More Ticks May Not Mean More Lyme Disease Cases
State of Vermont Entomologist Jon Turmel walked 20 feet along the Connecticut river valley in St. Johnsbury this spring and picked up 30 to 40 ticks on his pant leg. Turmel concluded the tick population in the area was "extreme."
"We usually drag a sheet beside us as we walk in order to see how many ticks jump on it, but in some areas this year all I've had to do is walk around," Turmel said. "I've never seen it like this."
A greater tick population does not necessarily mean that there is an increased risk of becoming infected with Lyme Disease, according to Patsy Kelso, an epidemiologist for the Vermont Department of Health. Lyme disease is only transmitted by the bite of black-legged ticks known as a deer ticks.
Both the Health Department and the Agency of Agriculture have reported a surge in calls from people asking about ticks. Turmel said that early in the spring he saw a few deer ticks, but the predominant tick in Vermont right now seems to be the dog tick.
"It is nearly impossible for someone to visually see the difference between a dog tick or a deer tick," Kelso said, "What's important is that people use common-sense preventive measures like wearing insect repellent, and to know the symptoms of Lyme disease. Even if a tick with Lyme bites you, they usually have to be attached for more than 24 hours before the disease can be transmitted."

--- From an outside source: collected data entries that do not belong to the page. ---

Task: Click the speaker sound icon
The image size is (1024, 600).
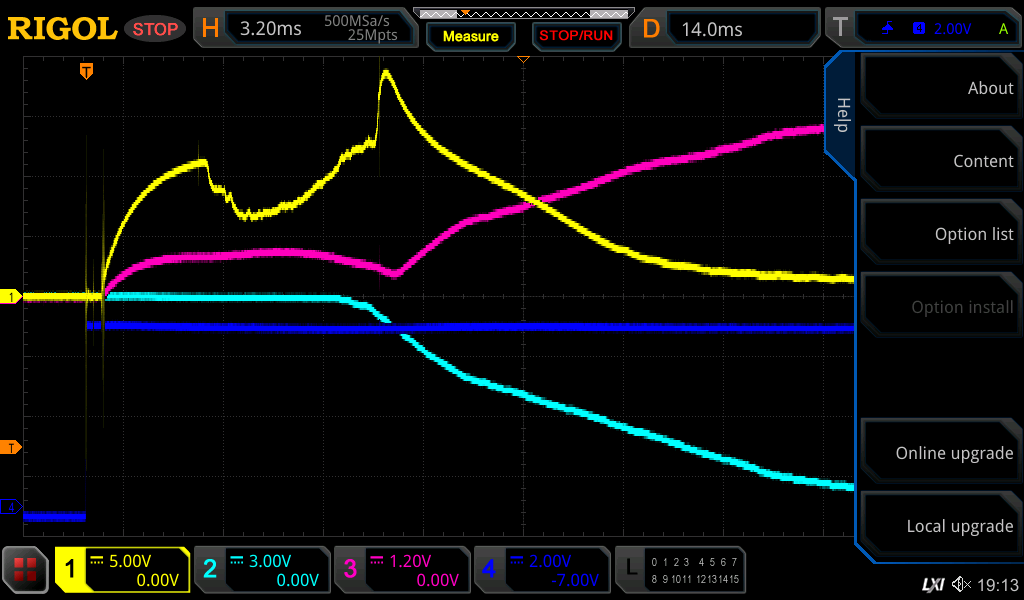Action: point(961,583)

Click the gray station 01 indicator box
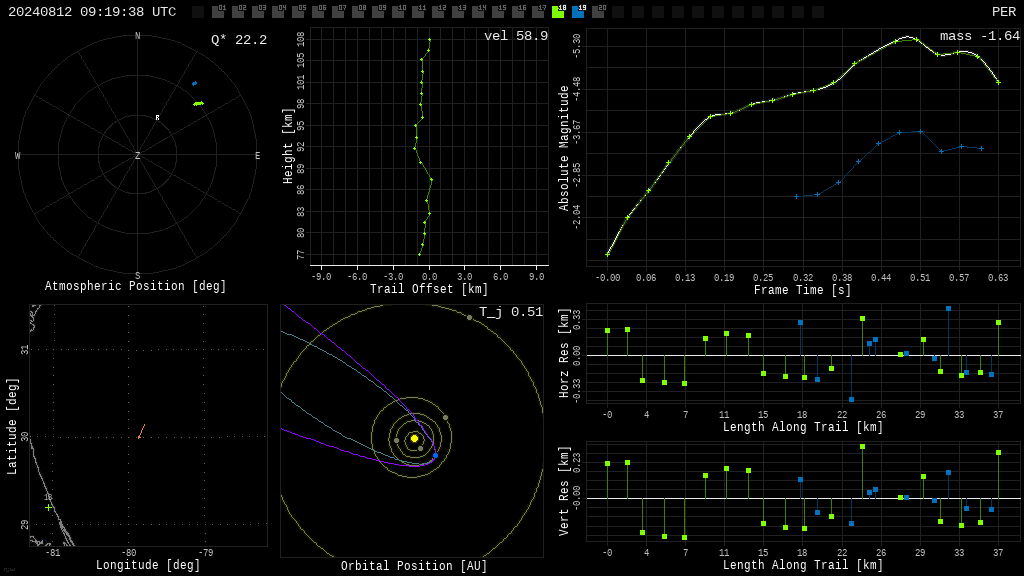coord(218,11)
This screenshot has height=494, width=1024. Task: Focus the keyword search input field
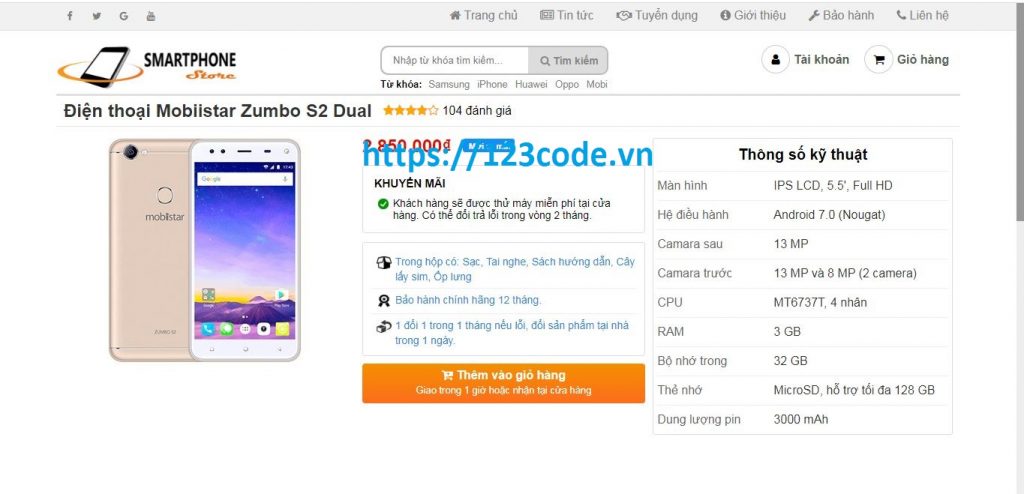pos(455,61)
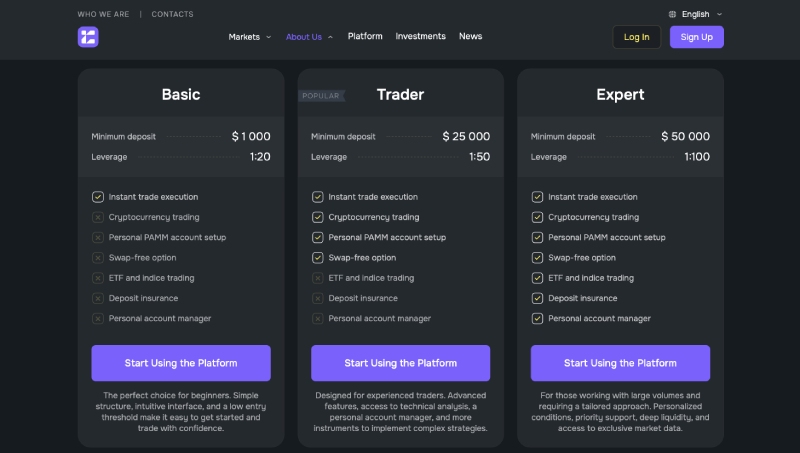800x453 pixels.
Task: Click the purple platform logo icon
Action: point(88,37)
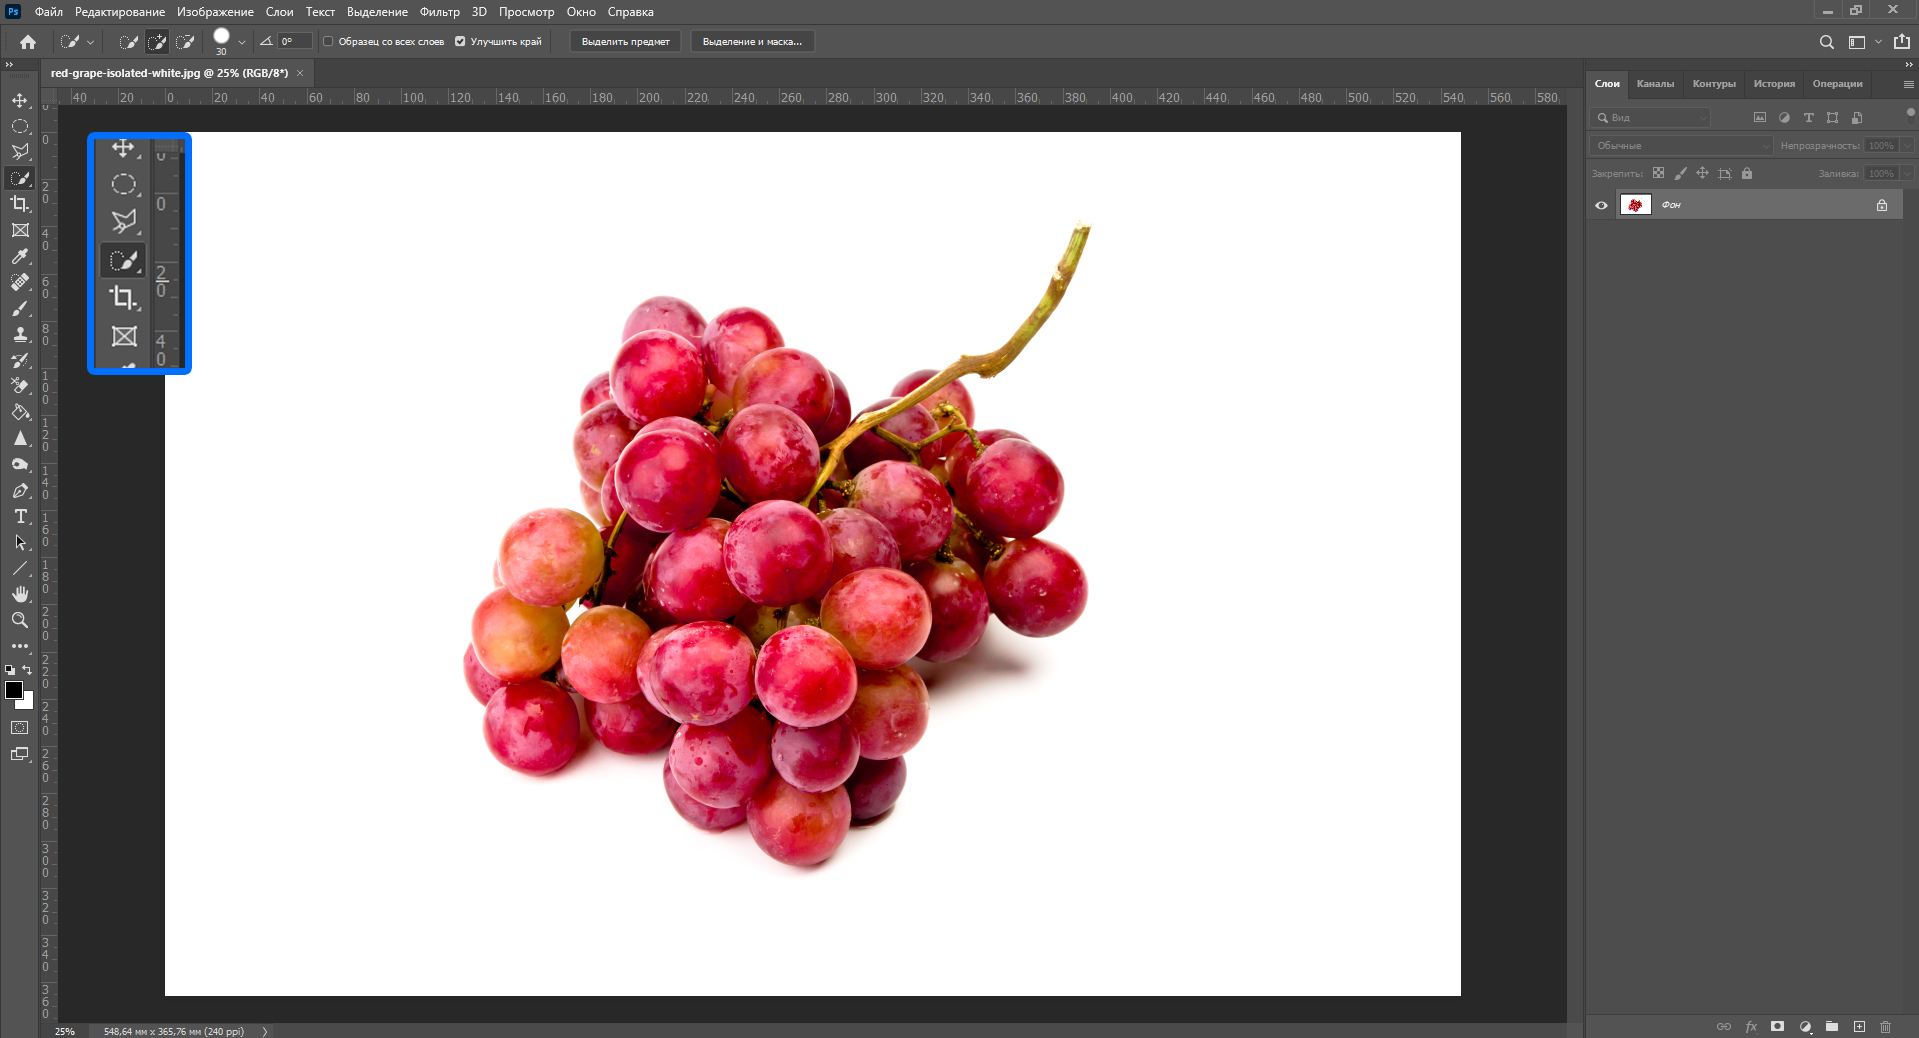Uncheck the 'Улучшить край' checkbox

click(460, 42)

The number of reported Lyme disease cases from tick bites in Vermont has nearly tripled in the past two years (29 cases in 2005, 83 cases in 2007). This is likely due to both heightened awareness among Vermonters and the numbers of infected ticks.
The first sign of Lyme disease is often a rash that begins at the site of the tick bite. The rash usually begins 7 to 14 days after the tick was removed, but sometimes takes up to 30 days to appear. Other symptoms of Lyme disease include fatigue, headache, fever, chills, swollen lymph nodes, and muscle and joint pain.
Lyme disease can be successfully treated with antibiotics, especially if treatment is given early. Left untreated, Lyme disease may affect other parts of the body, including the heart and nervous system.
To prevent exposure to ticks:
* Avoid areas with a lot of ticks. Ticks prefer wooded and bushy areas with high grass and a lot of leaf litter.
* Control ticks around your home. Remove leaf litter, tall grass, and brush. Place wood chips or gravel between lawns and wooded areas.
* Keep ticks off your skin. Wear long pants, long sleeves and long socks. Light colored clothing will help you spot ticks more easily. Tuck your pants into your socks.
* Use insect repellent containing DEET or permethrin, following the instructions on the label. Check yourself, your children and your pets for ticks daily and carefully and promptly remove ticks.
Ticks usually need to feed for at least 24 hours in order to transmit Lyme disease, so daily tick checks and prompt removal of ticks can prevent infection.